If mindfulness is about staying still with whatever comes up, wouldn’t that make trying to change the world unmindful?

No, because we’re a thermostat. Sometimes, a comfortable 72 degrees isn’t what’s called for. We need to turn up the heat. We need to protest, march, strike. Throw ourselves in the gears of the system.

What’s unmindful—or unwise—is trying to do it all by ourselves. We’re like a teenager complaining about the temperature but lacking the money to pay the heating bill.

That’s a recipe for suffering. As Buddhism’s second noble truth says, suffering comes from grasping on to things we like and pushing away things we don’t like. Wanting to change things that can’t be changed.

Like a furnace in a house, we need resources to turn up the temperature. We need help. We need each other.

That’s what King meant by “a radical redistribution of political and economic power.”

I’m pretty sure you don’t have the wealth of Jeff Bezos or Donald Trump. The 1 percent can change the temperature themselves (and they literally are heating up the planet with their outsized consumption).

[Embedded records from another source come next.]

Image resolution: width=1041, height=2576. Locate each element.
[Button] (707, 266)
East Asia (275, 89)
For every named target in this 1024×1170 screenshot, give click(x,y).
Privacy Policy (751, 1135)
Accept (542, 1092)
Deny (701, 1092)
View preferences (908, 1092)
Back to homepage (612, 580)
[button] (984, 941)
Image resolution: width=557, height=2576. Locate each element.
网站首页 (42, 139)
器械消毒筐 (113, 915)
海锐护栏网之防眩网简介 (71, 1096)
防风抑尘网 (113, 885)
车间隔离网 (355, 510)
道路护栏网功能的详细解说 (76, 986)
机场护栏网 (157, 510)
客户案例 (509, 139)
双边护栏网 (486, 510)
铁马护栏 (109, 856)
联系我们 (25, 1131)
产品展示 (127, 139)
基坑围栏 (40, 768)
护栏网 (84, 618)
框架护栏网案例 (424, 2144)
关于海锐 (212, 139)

But we’re the 99 percent, everyone else. If we’re organized—our power—we can turn up the heat when it’s called for. If we can get past our differences—that were created by the 1 percent, like the concept of race—we can change this society.

I’ll let King have the last word:

Injustice anywhere is a threat to justice everywhere. We are caught in an inescapable network of mutuality, tied in a single garment of destiny. Whatever affects one directly, affects all indirectly.